Found in To Get Her (2011).

====Asshole====
"Asshole" is a 10-panel newspaper-style comicstrip about a clown asking for a handout from a disillusioned good samaritan.
Found in To Get Her (2011).

==Powers and abilities==
The Jammer is athletic and in good physical shape, regularly leaping between rooftops when patrolling his neighborhood. The Jammer is a capable hand-to-hand combatant, having knocked armed assailants unconscious, subdued a religious fanatic who was assaulting a woman in the street, easily defended himself against two opponents in the back of a police wagon, and performed an impeccable tomoe nage on a man who attacked him with a cane. The Jammer has also displayed a resistance to hypnotic induction.

==Equipment==
===Costume===
The Jammer's costume consists of a loose-fitting dark-green hooded jogging suit (from Sears); a white belt; and dirty white cavalier-style gloves and boots. Bits of orange material were added to the hood to form a mask with large square eyeholes; and an inverted orange triangle was sewn onto the chest. The clumsy hand stitching shows plainly. Gordie's sister Nancy made the costume for him as a joke in reference to his early superhero comic habit and his devotion to the original Batman television series.

===Futility Belt===
The Jammer's "futility belt" is a jury-rigged tool belt that features four small tubes on either side of a rectangular interlocking buckle.
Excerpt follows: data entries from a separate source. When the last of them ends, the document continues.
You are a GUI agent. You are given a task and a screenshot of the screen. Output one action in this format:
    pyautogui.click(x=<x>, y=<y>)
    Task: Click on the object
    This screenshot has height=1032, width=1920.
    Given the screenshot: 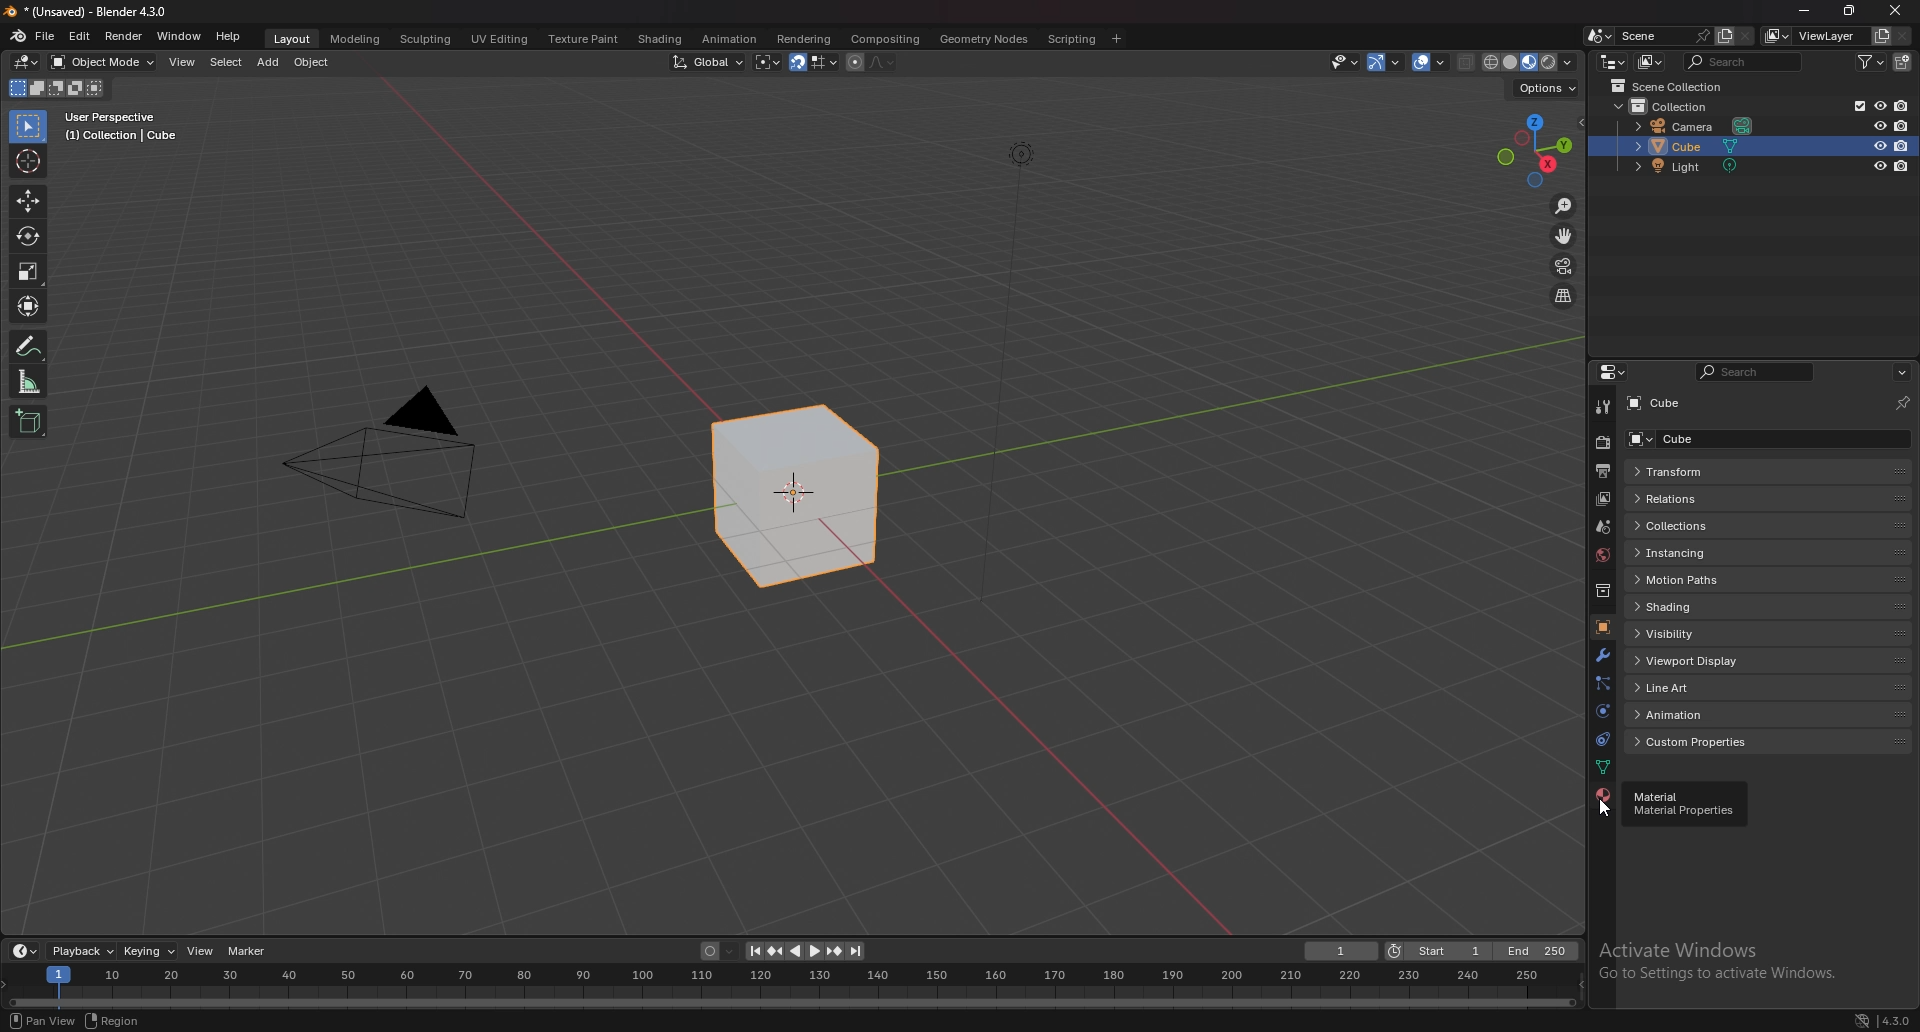 What is the action you would take?
    pyautogui.click(x=315, y=62)
    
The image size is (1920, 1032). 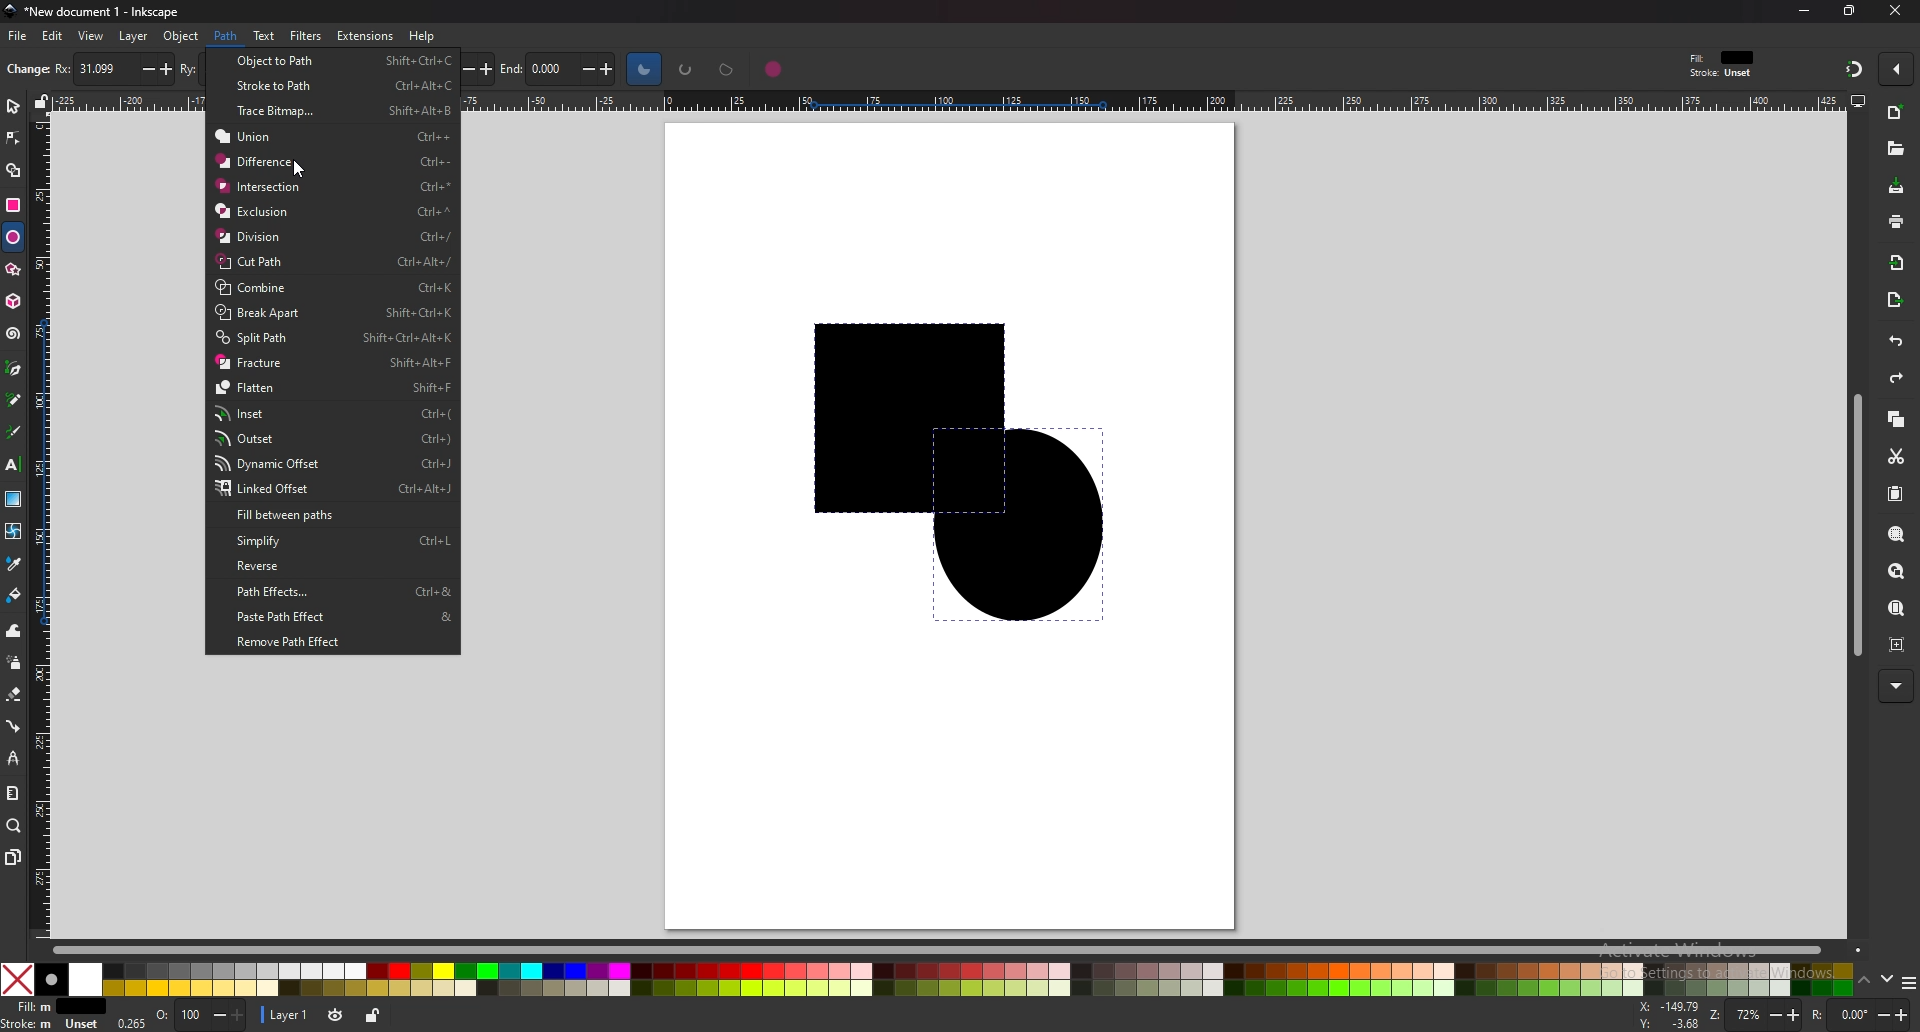 What do you see at coordinates (181, 36) in the screenshot?
I see `object` at bounding box center [181, 36].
From this belt, he has produced a smoke pellet, a business card, a dog whistle, a notepad & pen, and a plastic pet-waste bag.

==Reception==
Larry Snelly reviewed The Jam in White Wolf Inphobia #53 (March, 1995) and stated that "After reading this funnybook, you can't help but have a wonderful, warm feeling. It's always funny, down to earth and refreshingly upbeat."